29. We do not agree with the view taken by the High Court that the Industrial Tribunal should fix an industrial minimum wage without taking into account the paying capacity of the employer. To this extent the order of the High Court will have to be set aside.

30. Mr. Phadke, the learned Counsel for the appellants, submitted that as the employees have not preferred any appeal against the judgment of the High Court no order adverse to the industry can be passed in these appeals. As we have not agreed with the view of the High Court that an industrial minimum wage should be fixed by the Tribunal even though it was fixed by the Government under the Minimum Wages Act, the judgment of the High Court cannot be sustained. As in the absence of an appeal by the employees final decision can only be by the Tribunal, we confirm the order of the High Court remanding the matter for afresh disposal by the Tribunal. But as we do not agree with some of the conclusions arrived at by the High Court we modify the order of remand. We confirm the classification of the industries into class A and B as determined by the Tribunal and the High Court. We also find that the appellants and industries belonging to class A are in a position to pay fair wages. We also find that so far as the order of the Industrial Tribunal as confirmed by the High Court that the industries classified as B are not in a position to pay anything more than the minimum wages under the Minimum Wages Act is concerned, it will have to be confirmed.

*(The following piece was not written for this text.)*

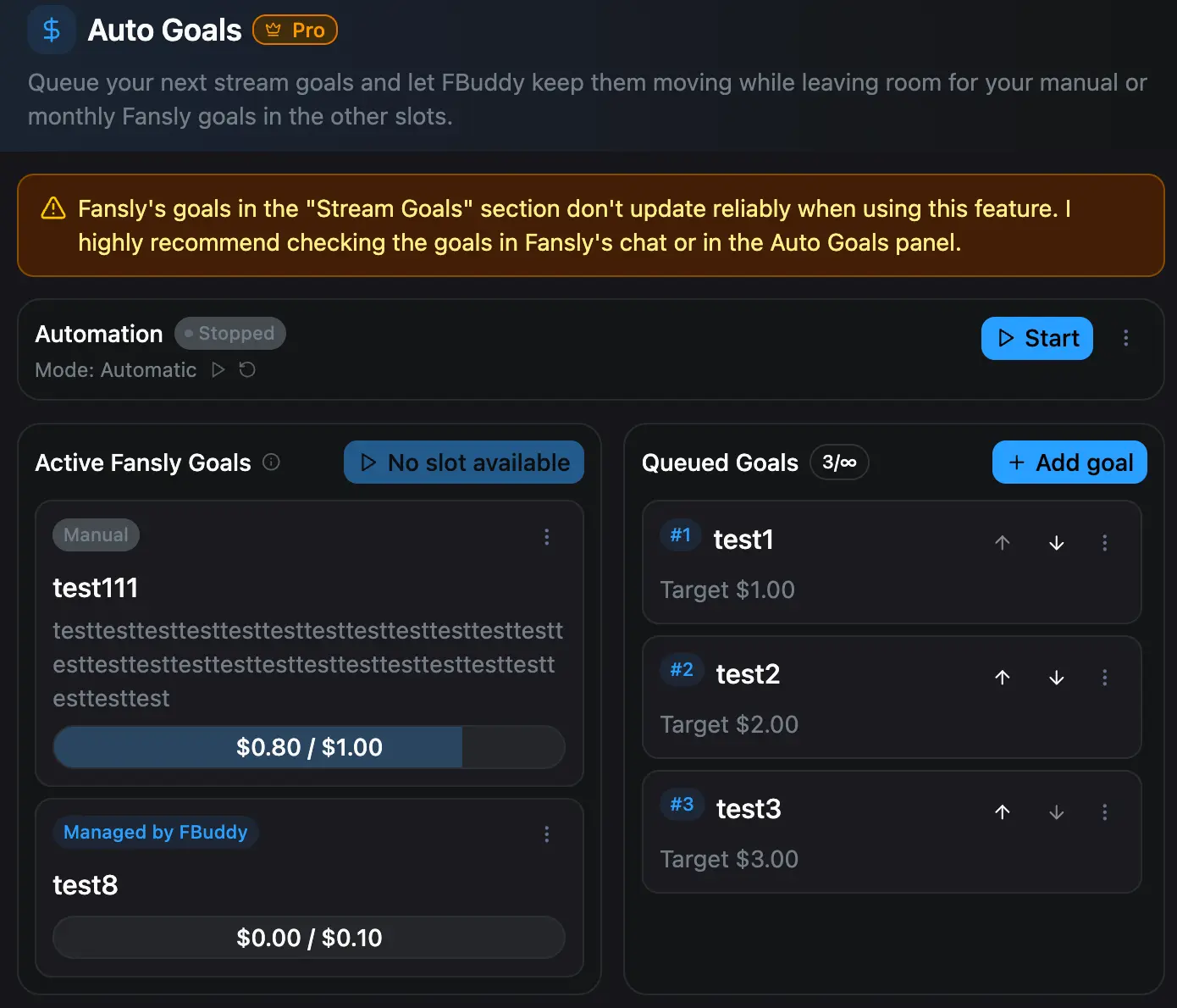Click the plus icon on the Add goal button
1177x1008 pixels.
click(x=1016, y=462)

31. The High Court has found that the determination of the paying capacity of the industry has not been satisfactory. It has found that some of the accounts maintained by the industry are suspicious and cannot be accepted. The Tribunal will have to examine the accounts afresh and determine the paying capacity. In fixing the paying capacity the Tribunal will have to fix the income as well as permitted deductions and allowances properly incurred. There can be no dispute that expenses incurred for purchase of raw material, maintenance of the factory expenses incurred towards rent, public charges, maintenance of the establishment and expenses incurred in marketing of the produce should be deducted. The items mentioned above are not exhaustive. As to whether a particular item of expenditure is liable to be deducted or not will have to be determined on the facts of the case. This Court has clearly laid down that no deduction should be allowed for payment of income-tax or for allowances made for depreciation or for making provision for reserves. So far as expenses incurred towards payment of wage bill inclusive of deamessallowance, bonus, gratuity etc. are concerned they will have to be deducted. After properly determining the paying capacity of the industry the Tribunal will have to proceed to fix fair wages which would include the fitment, scale of wages and dearness allowance. While after fixing the above the Tribunal will have to determine as to from which date retrospective effect will have to be given for payment of the wages thus fixed. As the paying capacity will have to be re-determined the wage structure including fitment, scale of wages, dearness allowance, period during which retrospective effect is to be given will have to be determined afresh.

32. We, accordingly, allow these appeals in part and modify the order of remand made by the High Court to the extent and in the manner indicated above. We make no order as to costs. As there has been enormous delay, the tribunal will dispose of the case as expeditiously as possible preferably not more than six months.